##### Data records
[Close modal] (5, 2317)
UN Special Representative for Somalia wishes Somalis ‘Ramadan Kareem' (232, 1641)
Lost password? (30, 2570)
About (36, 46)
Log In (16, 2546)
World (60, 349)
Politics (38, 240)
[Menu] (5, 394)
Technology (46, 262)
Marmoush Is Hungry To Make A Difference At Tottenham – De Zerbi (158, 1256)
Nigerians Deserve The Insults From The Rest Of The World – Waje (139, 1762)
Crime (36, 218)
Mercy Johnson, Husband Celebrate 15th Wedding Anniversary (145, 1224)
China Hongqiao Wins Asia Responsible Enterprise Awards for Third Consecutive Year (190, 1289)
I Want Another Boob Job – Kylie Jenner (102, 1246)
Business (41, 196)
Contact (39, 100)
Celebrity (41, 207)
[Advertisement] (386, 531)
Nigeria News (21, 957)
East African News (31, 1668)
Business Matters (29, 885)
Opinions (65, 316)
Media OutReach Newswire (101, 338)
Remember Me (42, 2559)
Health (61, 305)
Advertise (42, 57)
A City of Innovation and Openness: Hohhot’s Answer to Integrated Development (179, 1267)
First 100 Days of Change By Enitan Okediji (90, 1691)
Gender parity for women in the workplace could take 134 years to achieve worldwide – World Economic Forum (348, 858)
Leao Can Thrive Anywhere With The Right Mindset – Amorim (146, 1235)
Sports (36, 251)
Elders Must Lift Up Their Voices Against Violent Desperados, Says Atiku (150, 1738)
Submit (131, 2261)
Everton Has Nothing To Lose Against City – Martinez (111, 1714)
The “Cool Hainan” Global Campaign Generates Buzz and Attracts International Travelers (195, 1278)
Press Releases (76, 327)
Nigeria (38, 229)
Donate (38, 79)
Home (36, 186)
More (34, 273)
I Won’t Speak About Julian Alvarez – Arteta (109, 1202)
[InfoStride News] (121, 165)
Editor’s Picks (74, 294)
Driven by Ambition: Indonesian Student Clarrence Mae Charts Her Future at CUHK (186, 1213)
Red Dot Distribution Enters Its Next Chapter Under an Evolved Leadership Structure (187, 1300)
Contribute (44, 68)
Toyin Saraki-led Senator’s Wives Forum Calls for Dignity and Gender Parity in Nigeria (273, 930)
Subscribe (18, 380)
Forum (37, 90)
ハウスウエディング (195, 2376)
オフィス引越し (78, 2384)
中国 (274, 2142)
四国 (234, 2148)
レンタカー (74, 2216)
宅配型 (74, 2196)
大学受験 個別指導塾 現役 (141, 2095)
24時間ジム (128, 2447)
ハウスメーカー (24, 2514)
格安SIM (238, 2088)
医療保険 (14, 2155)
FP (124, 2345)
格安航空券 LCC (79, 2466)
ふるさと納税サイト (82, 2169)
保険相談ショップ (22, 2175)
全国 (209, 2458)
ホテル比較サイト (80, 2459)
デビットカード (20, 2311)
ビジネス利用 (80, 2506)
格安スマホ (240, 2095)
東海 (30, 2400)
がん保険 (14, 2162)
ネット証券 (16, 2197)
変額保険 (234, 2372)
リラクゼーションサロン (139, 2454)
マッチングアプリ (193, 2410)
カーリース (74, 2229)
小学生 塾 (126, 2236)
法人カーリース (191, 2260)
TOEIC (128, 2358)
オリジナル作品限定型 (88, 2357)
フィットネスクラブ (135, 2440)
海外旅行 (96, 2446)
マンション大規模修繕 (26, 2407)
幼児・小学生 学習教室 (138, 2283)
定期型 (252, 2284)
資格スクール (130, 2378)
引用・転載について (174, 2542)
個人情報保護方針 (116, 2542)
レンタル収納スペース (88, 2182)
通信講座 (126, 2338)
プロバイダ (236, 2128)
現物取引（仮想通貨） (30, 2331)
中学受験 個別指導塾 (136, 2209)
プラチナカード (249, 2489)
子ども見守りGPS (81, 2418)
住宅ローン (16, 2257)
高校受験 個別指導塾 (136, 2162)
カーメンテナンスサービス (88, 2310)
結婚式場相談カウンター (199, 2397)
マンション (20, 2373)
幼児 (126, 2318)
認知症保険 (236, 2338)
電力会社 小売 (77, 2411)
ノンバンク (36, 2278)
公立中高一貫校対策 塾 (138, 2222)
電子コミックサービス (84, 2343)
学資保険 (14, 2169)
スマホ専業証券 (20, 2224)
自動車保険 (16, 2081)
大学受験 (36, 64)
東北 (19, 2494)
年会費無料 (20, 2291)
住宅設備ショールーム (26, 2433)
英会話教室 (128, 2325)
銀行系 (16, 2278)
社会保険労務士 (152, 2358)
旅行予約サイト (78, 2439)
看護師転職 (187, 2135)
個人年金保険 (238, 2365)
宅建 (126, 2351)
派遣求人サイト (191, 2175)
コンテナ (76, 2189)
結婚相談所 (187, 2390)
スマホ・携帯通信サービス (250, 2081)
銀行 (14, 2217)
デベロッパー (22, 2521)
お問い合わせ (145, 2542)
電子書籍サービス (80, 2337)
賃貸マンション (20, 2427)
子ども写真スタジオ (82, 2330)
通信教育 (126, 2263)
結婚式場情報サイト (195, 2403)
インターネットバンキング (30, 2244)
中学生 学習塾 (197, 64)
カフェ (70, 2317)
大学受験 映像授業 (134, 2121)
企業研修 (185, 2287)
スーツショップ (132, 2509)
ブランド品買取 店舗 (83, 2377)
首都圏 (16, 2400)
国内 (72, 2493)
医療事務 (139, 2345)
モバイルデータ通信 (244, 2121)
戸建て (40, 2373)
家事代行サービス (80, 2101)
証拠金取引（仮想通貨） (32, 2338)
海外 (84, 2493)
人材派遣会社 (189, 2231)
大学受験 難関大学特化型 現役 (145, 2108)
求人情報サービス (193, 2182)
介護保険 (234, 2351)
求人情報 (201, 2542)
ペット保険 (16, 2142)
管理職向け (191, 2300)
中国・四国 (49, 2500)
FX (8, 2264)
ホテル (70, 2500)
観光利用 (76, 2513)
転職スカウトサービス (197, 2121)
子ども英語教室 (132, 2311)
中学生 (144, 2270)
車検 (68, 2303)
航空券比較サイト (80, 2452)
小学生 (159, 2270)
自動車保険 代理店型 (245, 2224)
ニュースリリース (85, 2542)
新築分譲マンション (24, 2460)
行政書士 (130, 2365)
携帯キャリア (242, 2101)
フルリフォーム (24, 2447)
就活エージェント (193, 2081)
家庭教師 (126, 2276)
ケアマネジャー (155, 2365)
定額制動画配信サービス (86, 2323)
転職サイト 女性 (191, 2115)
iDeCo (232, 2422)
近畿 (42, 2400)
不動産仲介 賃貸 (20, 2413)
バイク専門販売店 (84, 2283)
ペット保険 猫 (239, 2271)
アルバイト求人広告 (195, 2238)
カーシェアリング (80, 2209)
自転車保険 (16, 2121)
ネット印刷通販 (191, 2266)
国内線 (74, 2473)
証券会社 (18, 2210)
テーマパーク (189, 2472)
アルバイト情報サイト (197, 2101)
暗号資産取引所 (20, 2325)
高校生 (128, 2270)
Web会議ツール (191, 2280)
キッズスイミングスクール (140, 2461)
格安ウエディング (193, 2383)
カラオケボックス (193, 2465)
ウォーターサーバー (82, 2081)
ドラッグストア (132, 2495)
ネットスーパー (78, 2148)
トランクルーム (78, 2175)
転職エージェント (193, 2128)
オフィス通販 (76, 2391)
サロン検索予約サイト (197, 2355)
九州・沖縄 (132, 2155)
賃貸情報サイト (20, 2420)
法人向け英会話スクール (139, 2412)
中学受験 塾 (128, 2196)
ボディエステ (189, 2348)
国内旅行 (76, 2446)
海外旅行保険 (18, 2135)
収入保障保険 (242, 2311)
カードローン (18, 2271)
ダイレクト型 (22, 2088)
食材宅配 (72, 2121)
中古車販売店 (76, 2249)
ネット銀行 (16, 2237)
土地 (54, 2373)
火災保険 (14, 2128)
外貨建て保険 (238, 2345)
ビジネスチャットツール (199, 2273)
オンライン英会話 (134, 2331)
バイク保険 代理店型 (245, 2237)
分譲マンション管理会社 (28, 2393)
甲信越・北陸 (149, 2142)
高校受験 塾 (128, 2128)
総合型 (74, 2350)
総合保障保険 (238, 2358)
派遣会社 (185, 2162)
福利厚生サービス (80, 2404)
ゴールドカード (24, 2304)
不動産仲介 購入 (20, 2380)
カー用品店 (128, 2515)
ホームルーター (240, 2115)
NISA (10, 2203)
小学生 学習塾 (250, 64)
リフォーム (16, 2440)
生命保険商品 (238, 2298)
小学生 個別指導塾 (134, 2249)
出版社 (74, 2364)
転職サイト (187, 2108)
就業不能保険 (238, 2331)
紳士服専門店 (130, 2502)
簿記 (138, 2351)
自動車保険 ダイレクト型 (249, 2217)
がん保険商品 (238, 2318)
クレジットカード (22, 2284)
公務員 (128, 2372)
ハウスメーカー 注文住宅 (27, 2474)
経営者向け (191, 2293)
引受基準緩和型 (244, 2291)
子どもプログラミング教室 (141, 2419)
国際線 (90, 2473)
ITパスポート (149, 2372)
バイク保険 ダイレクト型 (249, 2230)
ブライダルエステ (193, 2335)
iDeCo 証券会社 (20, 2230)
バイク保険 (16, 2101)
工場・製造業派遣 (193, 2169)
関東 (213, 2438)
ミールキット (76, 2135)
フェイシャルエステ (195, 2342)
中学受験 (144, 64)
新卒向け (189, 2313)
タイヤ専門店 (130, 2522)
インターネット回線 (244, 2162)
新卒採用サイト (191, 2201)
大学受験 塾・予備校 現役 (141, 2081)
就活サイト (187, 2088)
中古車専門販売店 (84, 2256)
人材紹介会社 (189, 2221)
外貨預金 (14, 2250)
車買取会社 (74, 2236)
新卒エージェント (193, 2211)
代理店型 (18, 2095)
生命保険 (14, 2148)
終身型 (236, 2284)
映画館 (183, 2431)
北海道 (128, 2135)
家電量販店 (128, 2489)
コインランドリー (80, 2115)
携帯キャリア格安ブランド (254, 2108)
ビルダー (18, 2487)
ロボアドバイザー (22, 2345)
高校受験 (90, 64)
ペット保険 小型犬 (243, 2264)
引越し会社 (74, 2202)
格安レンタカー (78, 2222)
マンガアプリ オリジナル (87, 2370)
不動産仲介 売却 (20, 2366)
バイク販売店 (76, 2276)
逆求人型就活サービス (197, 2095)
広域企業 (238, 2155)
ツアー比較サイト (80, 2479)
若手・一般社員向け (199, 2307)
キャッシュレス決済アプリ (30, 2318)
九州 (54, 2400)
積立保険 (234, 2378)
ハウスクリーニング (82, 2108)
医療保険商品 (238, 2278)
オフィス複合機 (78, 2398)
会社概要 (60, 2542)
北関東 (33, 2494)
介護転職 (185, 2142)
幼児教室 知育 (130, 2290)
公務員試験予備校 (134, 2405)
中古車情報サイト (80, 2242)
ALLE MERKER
##########
Exercise objective → For every line of the material that holds the word "World", make a copy.

Answer box →
World (60, 349)
Nigerians Deserve The Insults From The Rest Of The World – Waje (139, 1762)
Gender parity for women in the workplace could take 134 years to achieve worldwide – World Economic Forum (348, 858)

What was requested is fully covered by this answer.